Yesterday I was watching the animated Tarzan movie. And it made me realize, a jungle would be a pretty cool place to be in. And also that essentially women like men who are strong and raw. What else can you say about Jane, who seems to be all nicely dressed up in yellow dresses and speaking English like only the English do, falling for the tree-climbing, gorilla-bred Tarzan who converses everything with ‘hooo-hooo’ and ‘oooooh-aaaaaah’? Given that the little they had in common, they shouldn’t have been in love. But they did. And they lived happily ever after, atop a tree maybe.
Meanwhile, the same cannot be said for Pia and Fokir in Amitav Ghosh’s ‘A Hungry Tide’. They like each other, and they respect each other for their work. Pia, being a marine biologist goes to Sundarban to study the Orcaella dolphin. Though their is the more apt, city-bred Kanai to talk to, she takes a liking to Fokir – an unlettered fisherman with a son and a very ambitious wife. However, his simplicity and knowledge about the Sundarban ecology charms her, making her forget that they don’t really know much about the other’s language except maybe a ‘mashima’ and ‘pool’ and ‘gamcha’. However, in one of the worst – but- almost-regular cyclones, Fokir passes away while trying to protect Pia.

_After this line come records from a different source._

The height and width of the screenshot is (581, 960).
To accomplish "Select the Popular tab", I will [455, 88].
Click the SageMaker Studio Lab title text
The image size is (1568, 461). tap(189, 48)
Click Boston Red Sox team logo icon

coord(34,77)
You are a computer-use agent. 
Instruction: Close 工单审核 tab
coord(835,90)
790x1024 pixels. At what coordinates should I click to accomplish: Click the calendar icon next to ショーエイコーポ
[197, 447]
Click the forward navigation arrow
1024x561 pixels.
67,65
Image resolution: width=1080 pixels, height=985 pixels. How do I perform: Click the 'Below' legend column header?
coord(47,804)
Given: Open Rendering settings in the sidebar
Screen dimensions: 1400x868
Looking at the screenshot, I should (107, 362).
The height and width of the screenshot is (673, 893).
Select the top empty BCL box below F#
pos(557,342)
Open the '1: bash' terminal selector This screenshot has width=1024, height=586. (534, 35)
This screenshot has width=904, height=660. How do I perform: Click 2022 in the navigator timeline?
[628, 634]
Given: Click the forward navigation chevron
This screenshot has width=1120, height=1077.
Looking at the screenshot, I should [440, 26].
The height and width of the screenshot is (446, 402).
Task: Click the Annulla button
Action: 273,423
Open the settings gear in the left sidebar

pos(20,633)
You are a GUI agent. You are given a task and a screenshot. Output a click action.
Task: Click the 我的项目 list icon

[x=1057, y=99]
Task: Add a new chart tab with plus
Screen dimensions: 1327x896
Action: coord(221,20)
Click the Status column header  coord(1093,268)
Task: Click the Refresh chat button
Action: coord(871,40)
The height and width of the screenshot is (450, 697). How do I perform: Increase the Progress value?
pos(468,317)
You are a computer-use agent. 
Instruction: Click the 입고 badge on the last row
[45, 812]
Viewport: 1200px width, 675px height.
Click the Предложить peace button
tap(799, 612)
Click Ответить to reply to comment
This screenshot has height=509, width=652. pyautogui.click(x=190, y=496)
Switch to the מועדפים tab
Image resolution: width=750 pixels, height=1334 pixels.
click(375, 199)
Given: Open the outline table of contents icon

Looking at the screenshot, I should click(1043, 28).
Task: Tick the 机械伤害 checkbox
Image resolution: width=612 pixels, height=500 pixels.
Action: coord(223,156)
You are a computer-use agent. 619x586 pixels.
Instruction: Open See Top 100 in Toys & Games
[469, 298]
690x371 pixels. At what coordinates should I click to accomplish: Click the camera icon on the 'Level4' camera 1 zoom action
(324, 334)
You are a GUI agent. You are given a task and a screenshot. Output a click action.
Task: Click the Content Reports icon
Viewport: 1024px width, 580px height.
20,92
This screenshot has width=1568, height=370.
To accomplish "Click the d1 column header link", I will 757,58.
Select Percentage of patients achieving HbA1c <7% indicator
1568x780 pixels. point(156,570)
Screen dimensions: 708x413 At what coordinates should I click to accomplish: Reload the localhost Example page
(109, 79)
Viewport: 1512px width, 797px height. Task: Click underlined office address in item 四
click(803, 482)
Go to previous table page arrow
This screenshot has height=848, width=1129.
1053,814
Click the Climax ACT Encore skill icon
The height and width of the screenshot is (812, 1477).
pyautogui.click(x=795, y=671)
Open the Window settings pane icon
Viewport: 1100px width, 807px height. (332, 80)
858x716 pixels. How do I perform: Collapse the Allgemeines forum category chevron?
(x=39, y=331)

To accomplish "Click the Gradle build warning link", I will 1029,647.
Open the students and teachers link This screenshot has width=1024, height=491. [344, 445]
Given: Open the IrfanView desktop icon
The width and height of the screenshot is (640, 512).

What Amitav Ghosh does in the book is give you a clear picture of life in the Tide country. And while doing it he does not take sides. On the one hand he makes us want to like Fokir – for his free spirited simplicity. And on the other hand, we feel Moyna – Fokir’s wife has been wronged since she knows the ways of the world and wants her child to be educated and wants a better job for herself. Kanai is city born and knows how he can be attractive and demanding. However, he is patient enough to take a break from his job and publish his uncle’s journal in the city.
The book is a good read, and except for some people who didn’t go after the first five pages, everyone else found it so. I think that is one more to the list of ‘good books I want to have in my house all my life’.